Bowsher Gemma, Bogue Patrick, Patel Preeti, Boyle Peter, Sullivan Richard
1Conflict and Health Research Group, King's College London, London, UK.
King's Centre for Global Health and Health Partnerships, Suite 2.13 Weston Education Centre, Cutcombe Road, London, SE5 9RJ UK.
Confl Health. 2018 Jul 9;12:29. doi: 10.1186/s13031-018-0162-0. eCollection 2018.

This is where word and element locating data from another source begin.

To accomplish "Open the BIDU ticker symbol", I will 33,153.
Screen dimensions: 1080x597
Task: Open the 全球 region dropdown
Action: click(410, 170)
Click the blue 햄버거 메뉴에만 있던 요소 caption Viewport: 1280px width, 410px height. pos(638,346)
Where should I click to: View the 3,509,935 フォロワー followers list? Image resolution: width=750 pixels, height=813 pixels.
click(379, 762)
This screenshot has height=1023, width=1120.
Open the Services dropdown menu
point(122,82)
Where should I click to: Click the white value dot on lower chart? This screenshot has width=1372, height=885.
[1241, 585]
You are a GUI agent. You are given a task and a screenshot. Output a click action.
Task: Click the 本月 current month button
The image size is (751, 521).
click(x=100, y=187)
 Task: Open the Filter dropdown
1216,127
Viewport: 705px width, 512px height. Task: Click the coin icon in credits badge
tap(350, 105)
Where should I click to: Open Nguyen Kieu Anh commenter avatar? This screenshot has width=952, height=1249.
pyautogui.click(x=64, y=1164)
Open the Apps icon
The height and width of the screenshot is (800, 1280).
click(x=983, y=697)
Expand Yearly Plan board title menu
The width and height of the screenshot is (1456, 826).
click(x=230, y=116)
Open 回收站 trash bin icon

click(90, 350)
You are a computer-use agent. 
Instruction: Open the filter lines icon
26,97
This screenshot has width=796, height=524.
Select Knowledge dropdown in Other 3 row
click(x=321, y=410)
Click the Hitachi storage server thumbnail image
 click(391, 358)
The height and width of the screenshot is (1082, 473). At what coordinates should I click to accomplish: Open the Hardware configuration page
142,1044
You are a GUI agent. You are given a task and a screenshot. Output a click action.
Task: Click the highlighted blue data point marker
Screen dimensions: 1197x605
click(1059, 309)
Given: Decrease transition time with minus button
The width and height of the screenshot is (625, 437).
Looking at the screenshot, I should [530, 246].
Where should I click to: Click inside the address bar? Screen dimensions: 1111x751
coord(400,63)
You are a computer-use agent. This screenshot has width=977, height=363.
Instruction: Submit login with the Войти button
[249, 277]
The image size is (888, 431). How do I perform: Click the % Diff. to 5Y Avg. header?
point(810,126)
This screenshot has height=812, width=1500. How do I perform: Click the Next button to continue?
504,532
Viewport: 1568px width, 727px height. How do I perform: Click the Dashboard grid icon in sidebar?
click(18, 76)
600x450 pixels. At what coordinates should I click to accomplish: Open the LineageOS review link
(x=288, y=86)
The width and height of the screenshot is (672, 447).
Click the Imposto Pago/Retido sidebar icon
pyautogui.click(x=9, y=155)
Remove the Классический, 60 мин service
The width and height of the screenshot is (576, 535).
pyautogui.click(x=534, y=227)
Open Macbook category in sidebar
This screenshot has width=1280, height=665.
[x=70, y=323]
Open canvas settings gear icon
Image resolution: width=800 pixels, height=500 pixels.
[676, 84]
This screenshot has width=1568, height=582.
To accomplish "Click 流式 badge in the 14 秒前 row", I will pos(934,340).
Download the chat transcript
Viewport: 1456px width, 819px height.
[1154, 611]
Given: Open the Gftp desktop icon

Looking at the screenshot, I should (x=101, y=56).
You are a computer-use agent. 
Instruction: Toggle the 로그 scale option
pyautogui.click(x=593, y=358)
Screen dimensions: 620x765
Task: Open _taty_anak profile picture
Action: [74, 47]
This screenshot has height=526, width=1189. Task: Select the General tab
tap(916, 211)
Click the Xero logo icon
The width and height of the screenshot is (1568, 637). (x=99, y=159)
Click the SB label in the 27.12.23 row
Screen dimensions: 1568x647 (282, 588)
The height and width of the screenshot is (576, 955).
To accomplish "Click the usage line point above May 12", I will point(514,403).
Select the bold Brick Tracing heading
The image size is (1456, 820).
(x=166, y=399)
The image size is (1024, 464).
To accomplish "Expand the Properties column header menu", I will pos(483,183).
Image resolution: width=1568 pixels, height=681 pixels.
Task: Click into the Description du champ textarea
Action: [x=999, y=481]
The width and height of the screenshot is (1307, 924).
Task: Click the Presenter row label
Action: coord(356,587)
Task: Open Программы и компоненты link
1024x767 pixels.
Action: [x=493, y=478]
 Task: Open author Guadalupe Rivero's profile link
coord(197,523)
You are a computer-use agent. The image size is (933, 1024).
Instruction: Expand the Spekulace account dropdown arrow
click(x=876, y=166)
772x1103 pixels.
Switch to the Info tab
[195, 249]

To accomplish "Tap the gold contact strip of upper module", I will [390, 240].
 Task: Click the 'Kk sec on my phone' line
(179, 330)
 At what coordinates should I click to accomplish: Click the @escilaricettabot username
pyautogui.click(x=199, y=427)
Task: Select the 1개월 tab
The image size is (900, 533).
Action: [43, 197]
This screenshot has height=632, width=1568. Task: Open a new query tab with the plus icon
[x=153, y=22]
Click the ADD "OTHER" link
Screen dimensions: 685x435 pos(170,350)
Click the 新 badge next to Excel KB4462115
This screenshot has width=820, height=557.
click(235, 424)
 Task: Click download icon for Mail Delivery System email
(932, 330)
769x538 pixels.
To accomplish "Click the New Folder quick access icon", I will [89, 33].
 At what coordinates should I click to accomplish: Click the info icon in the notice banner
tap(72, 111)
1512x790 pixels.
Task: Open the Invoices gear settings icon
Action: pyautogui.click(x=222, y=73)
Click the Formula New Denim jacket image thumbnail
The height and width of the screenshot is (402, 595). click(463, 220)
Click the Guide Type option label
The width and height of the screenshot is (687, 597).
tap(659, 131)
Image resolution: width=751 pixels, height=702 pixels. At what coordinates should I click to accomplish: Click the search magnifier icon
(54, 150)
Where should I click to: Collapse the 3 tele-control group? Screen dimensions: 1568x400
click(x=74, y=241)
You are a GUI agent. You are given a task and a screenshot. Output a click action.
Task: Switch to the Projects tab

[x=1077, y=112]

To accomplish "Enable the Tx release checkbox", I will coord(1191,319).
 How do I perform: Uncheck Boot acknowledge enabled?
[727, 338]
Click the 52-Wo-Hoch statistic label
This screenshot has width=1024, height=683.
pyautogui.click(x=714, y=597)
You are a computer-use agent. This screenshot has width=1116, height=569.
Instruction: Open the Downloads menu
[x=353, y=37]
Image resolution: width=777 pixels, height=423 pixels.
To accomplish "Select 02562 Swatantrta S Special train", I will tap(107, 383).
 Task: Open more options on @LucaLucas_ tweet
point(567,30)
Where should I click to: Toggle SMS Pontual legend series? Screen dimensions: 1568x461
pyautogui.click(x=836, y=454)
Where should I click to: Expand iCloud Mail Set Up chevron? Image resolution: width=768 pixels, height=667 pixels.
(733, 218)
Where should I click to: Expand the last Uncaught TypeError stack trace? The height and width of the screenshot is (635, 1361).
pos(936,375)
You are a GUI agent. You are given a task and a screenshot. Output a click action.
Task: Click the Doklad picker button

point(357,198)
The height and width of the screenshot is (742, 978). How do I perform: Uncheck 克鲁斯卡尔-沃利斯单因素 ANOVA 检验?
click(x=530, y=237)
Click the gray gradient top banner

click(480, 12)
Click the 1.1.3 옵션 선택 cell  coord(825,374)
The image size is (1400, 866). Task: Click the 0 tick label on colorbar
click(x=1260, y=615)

The conflict environment in Libya is characterized by continued pervasive insecurity amidst the widespread availability of small arms and light weapons (SALW). After the First Civil War, armed brigades took the law into their own hands and the resulting violence terminated a short-lived post-conflict period that has relapsed into a Second Civil War. The Libyan government has struggled to assert authority over armed groups and these brigades, refusing to disarm have contributed directly the initiation of a second conflict; some are motivated by self-defense, status, criminality, vindication or political aims. Once, a bastion of public health in the Middle East and North Africa (MENA), the country now faces a substantial and unprecedented challenge: to rebuild a devastated health system amidst the burden of armed violence and the proliferation of small and light weapons (SALW) especially firearms of various kinds. The health system in Libya is compromised; healthcare professionals have little time to record or document such cases given the immediate clinical needs of the patient. This corresponding decreased capacity to deal with an increasing demand on services caused by SALW-related morbidity compounds the challenge of data collection and indicates that external support and advocacy are required. A public health strategy towards effective SALW armed violence reduction and injury prevention requires the interdisciplinary advocacy of practitioners across the fields of justice, security, development, health and education. Through surveillance of firearms and injuries in the post-conflict environment we can better evaluate and respond to the burden of armed violence in Libya. In order to reduce armed a reconceptualisation of arms reduction campaigns must occur. Notable emerging evidence recommends the inclusion of community-based interventions and development programs which address local motivations for firearms ownership alongside improved international coordination. This renewed approach holds importance for recovery, development and securing the transition to peace. The high prevalence of firearm ownership, weak institutions, nascent security forces, porous borders, inadequate weapons stockpiles, combined with high military spending, compounds public weaponisation as a health crisis for the entire MENA region.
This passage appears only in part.